:: What this task involves ::
With every line kept intact, print the entries that appear below.

___ Exercise data

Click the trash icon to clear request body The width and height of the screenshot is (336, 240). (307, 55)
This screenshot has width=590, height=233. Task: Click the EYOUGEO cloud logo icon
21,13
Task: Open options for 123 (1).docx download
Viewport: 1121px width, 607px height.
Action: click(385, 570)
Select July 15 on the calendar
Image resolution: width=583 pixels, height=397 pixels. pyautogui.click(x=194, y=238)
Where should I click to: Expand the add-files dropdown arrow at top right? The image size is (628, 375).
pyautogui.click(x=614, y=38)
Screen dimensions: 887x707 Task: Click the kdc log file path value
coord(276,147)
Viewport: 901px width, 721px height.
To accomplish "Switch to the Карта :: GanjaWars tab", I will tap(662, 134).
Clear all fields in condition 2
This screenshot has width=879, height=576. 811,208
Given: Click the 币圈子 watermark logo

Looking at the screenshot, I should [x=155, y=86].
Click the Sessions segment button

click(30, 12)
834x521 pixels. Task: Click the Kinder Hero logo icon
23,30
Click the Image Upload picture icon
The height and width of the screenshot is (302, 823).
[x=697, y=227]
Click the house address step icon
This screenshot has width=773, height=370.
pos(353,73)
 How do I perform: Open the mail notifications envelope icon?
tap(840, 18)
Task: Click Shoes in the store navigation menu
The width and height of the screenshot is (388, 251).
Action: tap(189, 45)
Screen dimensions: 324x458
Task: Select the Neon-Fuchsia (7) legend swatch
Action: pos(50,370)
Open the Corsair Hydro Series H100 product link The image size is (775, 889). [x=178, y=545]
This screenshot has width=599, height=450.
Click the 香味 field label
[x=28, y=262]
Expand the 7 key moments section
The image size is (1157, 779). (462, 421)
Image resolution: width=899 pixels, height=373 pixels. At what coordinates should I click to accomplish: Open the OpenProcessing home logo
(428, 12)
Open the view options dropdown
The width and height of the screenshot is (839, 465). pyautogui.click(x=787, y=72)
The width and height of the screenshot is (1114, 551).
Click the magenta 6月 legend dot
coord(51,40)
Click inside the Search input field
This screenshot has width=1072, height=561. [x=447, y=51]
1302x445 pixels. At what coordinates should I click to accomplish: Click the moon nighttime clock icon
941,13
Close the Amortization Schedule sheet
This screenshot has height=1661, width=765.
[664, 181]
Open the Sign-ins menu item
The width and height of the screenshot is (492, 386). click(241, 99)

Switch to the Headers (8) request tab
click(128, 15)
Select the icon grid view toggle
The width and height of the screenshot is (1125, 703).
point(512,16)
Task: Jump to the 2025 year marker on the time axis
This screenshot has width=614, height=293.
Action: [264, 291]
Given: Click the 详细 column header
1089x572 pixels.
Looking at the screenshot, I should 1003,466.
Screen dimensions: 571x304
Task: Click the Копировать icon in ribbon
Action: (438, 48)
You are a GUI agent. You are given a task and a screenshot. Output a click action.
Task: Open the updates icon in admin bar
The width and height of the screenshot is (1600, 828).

______

:: Output of the task ::
Click the trash icon to clear request body The width and height of the screenshot is (336, 240). (307, 55)
This screenshot has width=590, height=233. Task: Click the EYOUGEO cloud logo icon
21,13
Task: Open options for 123 (1).docx download
Viewport: 1121px width, 607px height.
Action: click(385, 570)
Select July 15 on the calendar
Image resolution: width=583 pixels, height=397 pixels. pyautogui.click(x=194, y=238)
Where should I click to: Expand the add-files dropdown arrow at top right? The image size is (628, 375).
pyautogui.click(x=614, y=38)
Screen dimensions: 887x707 Task: Click the kdc log file path value
coord(276,147)
Viewport: 901px width, 721px height.
To accomplish "Switch to the Карта :: GanjaWars tab", I will tap(662, 134).
Clear all fields in condition 2
This screenshot has width=879, height=576. 811,208
Given: Click the 币圈子 watermark logo

Looking at the screenshot, I should [x=155, y=86].
Click the Sessions segment button

click(30, 12)
834x521 pixels. Task: Click the Kinder Hero logo icon
23,30
Click the Image Upload picture icon
The height and width of the screenshot is (302, 823).
[x=697, y=227]
Click the house address step icon
This screenshot has width=773, height=370.
pos(353,73)
 How do I perform: Open the mail notifications envelope icon?
tap(840, 18)
Task: Click Shoes in the store navigation menu
The width and height of the screenshot is (388, 251).
Action: tap(189, 45)
Screen dimensions: 324x458
Task: Select the Neon-Fuchsia (7) legend swatch
Action: pos(50,370)
Open the Corsair Hydro Series H100 product link The image size is (775, 889). [x=178, y=545]
This screenshot has width=599, height=450.
Click the 香味 field label
[x=28, y=262]
Expand the 7 key moments section
The image size is (1157, 779). (462, 421)
Image resolution: width=899 pixels, height=373 pixels. At what coordinates should I click to accomplish: Open the OpenProcessing home logo
(428, 12)
Open the view options dropdown
The width and height of the screenshot is (839, 465). pyautogui.click(x=787, y=72)
The width and height of the screenshot is (1114, 551).
Click the magenta 6月 legend dot
coord(51,40)
Click inside the Search input field
This screenshot has width=1072, height=561. [x=447, y=51]
1302x445 pixels. At what coordinates should I click to accomplish: Click the moon nighttime clock icon
941,13
Close the Amortization Schedule sheet
This screenshot has height=1661, width=765.
[664, 181]
Open the Sign-ins menu item
The width and height of the screenshot is (492, 386). click(241, 99)

Switch to the Headers (8) request tab
click(128, 15)
Select the icon grid view toggle
The width and height of the screenshot is (1125, 703).
point(512,16)
Task: Jump to the 2025 year marker on the time axis
This screenshot has width=614, height=293.
Action: [264, 291]
Given: Click the 详细 column header
1089x572 pixels.
Looking at the screenshot, I should 1003,466.
Screen dimensions: 571x304
Task: Click the Копировать icon in ribbon
Action: (438, 48)
You are a GUI agent. You are given a task and a screenshot. Output a click action.
Task: Open the updates icon in admin bar
The width and height of the screenshot is (1600, 828).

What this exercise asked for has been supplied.